# creating an archive in VBA



## newtoVBA502 (Dec 21, 2022)

hello, I'm new to VBA. I would like to create a macro in VBA where it pulls data from a sheet and create a copy of the value in a single column with the date on top. I'm trying to create an archive of each time I use the sheet to calculate a different thing. thank you for your help.


----------



## bferraz (Dec 28, 2022)

Can you provide more information? Sharing your workbook or providing which cell is the result of your calculation.


----------



## bferraz (Dec 28, 2022)

Try using the following code.
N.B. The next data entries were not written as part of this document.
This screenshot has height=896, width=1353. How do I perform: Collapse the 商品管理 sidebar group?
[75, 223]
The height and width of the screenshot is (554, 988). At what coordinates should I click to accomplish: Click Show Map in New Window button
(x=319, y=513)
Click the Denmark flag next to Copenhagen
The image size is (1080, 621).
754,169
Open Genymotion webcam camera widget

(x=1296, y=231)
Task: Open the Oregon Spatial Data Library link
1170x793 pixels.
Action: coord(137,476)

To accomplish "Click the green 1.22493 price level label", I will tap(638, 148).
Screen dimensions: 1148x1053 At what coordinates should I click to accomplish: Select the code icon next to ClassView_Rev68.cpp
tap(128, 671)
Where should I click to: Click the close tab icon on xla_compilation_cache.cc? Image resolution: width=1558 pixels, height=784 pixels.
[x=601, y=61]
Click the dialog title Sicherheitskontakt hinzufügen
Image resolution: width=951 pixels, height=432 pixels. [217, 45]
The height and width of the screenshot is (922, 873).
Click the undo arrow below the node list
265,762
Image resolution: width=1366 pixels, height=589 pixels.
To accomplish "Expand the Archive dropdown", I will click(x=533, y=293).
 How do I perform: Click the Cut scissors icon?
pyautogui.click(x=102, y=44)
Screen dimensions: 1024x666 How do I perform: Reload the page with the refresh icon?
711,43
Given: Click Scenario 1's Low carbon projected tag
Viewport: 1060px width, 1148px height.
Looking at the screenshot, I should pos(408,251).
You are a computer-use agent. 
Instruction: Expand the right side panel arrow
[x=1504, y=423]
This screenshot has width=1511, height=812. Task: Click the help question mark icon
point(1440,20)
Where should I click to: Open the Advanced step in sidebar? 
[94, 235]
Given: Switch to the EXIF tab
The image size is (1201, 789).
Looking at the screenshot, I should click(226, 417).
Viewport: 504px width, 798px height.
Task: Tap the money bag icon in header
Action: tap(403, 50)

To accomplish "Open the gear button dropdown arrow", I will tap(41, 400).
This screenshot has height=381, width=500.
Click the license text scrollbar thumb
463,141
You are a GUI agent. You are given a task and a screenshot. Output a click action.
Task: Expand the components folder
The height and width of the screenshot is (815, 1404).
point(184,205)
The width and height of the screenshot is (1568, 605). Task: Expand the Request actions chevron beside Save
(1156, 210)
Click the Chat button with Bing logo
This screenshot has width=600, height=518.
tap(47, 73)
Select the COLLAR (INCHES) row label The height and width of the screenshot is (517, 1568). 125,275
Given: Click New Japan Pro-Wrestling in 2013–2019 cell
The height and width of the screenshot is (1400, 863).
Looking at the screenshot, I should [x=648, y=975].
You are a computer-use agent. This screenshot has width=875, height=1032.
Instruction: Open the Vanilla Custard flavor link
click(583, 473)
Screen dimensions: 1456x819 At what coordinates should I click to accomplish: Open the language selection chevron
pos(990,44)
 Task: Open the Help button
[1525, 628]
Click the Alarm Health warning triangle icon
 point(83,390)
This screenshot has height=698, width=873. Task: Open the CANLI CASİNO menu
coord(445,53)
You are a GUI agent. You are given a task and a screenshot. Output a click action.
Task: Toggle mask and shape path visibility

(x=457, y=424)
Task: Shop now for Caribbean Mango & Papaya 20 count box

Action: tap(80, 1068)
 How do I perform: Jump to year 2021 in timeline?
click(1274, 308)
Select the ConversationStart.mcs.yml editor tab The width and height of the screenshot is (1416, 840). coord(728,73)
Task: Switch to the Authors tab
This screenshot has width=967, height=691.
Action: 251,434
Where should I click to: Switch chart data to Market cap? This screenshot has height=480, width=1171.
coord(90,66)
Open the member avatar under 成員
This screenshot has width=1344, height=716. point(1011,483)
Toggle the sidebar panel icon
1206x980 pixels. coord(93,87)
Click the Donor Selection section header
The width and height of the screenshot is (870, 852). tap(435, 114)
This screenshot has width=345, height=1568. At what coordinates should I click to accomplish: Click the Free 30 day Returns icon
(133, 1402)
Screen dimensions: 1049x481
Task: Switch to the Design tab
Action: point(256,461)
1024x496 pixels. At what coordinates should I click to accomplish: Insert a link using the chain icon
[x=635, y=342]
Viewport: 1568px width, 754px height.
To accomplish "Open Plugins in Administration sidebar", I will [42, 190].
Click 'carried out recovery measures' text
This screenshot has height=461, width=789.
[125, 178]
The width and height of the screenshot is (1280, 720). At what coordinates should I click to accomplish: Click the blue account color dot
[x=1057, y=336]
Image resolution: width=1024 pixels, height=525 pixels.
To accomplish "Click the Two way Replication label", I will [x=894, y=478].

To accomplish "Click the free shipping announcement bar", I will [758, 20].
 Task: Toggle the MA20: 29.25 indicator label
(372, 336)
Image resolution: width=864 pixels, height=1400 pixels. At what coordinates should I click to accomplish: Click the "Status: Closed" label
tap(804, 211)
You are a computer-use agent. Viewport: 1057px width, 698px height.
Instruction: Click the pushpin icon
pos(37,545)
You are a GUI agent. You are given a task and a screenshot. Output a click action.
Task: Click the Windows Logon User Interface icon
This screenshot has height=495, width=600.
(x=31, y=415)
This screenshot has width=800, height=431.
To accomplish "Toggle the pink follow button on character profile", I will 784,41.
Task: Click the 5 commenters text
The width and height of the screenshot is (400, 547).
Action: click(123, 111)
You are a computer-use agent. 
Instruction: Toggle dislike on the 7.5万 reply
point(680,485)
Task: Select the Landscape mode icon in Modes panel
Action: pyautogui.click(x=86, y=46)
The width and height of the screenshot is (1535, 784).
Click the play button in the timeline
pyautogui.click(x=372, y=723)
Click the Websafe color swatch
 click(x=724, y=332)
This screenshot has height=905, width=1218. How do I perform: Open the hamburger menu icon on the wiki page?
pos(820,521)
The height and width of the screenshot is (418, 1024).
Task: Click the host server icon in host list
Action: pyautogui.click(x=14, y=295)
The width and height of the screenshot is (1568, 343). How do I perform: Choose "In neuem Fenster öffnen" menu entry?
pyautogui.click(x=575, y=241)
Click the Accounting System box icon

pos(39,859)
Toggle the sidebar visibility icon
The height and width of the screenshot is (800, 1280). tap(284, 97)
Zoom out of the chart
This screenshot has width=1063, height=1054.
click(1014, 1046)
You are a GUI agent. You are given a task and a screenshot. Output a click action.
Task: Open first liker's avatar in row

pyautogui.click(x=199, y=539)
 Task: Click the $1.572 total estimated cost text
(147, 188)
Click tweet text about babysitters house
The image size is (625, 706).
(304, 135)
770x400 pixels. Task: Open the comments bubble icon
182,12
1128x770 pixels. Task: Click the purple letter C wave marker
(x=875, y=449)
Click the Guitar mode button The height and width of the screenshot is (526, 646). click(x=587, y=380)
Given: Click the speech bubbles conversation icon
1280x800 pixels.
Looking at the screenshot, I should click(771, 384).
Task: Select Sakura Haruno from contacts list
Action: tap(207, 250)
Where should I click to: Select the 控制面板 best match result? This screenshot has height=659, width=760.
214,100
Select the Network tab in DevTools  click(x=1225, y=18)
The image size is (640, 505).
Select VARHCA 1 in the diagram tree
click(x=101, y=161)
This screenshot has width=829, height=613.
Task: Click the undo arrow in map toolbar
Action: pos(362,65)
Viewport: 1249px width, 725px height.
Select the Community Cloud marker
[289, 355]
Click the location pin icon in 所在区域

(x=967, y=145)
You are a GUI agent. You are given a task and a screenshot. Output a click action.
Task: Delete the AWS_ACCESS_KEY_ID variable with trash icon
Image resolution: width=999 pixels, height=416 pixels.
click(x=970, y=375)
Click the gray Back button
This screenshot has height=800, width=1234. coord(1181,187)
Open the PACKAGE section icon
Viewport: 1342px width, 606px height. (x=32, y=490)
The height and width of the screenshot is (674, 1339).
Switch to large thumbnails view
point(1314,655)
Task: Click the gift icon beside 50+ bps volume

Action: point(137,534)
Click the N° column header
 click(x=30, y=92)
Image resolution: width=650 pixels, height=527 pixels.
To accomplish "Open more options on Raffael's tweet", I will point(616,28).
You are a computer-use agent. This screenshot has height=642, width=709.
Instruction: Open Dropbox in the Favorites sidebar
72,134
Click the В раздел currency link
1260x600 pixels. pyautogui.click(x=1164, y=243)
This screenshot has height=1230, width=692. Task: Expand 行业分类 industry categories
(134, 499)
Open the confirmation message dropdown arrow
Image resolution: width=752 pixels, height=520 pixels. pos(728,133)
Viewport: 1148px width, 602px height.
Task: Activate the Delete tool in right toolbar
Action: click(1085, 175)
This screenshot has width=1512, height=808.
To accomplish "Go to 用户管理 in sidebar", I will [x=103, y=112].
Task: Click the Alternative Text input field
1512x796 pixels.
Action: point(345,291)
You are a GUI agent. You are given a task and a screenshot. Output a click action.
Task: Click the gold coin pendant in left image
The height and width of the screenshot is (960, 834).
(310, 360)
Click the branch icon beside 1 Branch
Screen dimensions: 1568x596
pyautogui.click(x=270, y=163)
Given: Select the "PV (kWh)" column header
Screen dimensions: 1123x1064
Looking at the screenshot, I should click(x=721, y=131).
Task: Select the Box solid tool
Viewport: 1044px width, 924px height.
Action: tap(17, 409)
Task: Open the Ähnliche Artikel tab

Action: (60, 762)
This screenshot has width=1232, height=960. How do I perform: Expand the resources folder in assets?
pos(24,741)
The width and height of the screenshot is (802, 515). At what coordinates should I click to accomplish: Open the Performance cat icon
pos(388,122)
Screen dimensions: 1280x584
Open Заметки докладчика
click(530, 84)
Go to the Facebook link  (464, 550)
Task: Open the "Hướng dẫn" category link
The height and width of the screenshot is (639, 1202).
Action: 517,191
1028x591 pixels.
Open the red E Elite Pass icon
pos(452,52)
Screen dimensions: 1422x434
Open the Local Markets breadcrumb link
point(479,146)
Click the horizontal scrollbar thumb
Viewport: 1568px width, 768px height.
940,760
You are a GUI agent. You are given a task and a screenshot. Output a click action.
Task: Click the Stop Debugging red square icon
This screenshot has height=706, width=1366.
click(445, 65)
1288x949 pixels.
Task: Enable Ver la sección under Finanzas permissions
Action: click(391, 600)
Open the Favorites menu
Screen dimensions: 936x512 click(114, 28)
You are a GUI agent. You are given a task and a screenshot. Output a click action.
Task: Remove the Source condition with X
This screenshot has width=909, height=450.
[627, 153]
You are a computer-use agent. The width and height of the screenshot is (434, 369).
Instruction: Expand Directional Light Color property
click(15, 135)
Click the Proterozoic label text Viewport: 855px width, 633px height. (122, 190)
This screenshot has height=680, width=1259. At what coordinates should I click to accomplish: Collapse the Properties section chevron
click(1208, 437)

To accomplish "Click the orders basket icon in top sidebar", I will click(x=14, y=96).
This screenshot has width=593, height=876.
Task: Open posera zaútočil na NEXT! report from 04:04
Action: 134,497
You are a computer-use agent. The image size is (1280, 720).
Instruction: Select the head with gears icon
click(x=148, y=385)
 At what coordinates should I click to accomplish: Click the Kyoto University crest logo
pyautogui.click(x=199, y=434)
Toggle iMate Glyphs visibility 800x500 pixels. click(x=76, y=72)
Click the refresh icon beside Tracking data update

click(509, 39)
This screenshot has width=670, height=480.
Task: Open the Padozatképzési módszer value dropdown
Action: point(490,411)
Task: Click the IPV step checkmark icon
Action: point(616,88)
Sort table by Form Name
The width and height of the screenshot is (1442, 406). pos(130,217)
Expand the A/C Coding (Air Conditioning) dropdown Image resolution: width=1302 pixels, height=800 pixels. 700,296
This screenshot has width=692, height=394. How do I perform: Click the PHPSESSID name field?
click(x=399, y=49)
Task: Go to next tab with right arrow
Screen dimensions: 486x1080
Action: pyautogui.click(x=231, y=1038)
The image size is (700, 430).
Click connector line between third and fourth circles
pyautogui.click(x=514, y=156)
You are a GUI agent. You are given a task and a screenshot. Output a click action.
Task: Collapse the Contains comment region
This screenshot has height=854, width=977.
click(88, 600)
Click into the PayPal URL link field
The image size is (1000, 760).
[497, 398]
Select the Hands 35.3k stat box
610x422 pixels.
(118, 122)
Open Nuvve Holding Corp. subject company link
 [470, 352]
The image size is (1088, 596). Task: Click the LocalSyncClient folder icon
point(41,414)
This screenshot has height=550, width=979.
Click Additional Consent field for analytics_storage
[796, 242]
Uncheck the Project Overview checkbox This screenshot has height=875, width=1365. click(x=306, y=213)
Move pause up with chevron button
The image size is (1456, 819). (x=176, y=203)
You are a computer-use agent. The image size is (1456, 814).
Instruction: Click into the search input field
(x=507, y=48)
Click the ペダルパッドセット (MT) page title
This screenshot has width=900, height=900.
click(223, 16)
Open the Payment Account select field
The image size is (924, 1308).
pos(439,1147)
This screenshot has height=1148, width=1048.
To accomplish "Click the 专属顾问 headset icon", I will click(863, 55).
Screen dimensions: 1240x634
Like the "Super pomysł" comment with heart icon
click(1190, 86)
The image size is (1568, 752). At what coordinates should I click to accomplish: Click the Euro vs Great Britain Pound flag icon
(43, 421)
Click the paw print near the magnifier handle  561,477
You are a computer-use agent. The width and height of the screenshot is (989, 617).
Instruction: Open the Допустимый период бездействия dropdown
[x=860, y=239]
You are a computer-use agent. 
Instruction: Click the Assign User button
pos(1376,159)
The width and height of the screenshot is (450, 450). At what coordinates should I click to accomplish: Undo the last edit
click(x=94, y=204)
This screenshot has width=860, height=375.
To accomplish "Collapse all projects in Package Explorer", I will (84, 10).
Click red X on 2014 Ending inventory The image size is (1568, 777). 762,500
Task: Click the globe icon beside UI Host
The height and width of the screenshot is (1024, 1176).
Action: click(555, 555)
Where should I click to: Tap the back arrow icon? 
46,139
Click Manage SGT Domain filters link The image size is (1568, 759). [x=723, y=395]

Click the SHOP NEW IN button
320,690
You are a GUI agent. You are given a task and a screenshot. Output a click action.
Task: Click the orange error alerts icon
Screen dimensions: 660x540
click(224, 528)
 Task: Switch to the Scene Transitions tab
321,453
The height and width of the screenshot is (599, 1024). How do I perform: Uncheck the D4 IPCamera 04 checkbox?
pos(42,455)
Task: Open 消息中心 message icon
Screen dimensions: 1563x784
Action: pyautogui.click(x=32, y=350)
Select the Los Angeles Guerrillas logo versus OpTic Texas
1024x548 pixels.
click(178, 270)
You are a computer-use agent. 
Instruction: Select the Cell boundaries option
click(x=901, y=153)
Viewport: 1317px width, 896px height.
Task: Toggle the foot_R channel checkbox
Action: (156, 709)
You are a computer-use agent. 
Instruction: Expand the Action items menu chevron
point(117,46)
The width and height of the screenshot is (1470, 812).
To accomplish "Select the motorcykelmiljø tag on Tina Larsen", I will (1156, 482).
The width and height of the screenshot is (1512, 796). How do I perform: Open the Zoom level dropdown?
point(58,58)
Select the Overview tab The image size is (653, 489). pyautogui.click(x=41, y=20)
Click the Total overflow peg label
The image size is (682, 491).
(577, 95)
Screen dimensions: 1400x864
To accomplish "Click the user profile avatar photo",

Note that is a Sheet Module, so you have to paste it directly on the code section of the sheet where the calculation happens.


```
Private Sub Worksheet_Calculate()

    Dim rng As Range
    Dim lastrow As Long
    Set rng = Range("C2") 'Change this to the cell where is the result of your calculation
    If Not Intersect(rng, rng) Is Nothing Then
    
    
    
        With ThisWorkbook.Sheets("Archive")
    
        lastrow = .Cells(.Rows.Count, 1).End(xlUp).Row + 1
            
        .Range("A" & lastrow) = Now
        .Range("B" & lastrow) = rng.Value
        
        End With
        
    End If
End Sub
```

Remember that for this code to work, you will need to change the rng variable for the range which stores the value you want on the Archive.
Also, create a new sheet and name it as "Archive". The headers for this sheet are "Time" and "Value", which means the date and time are stored on column "A" and the value calculated on column "B". 

Let me know if it works or you need further help.


----------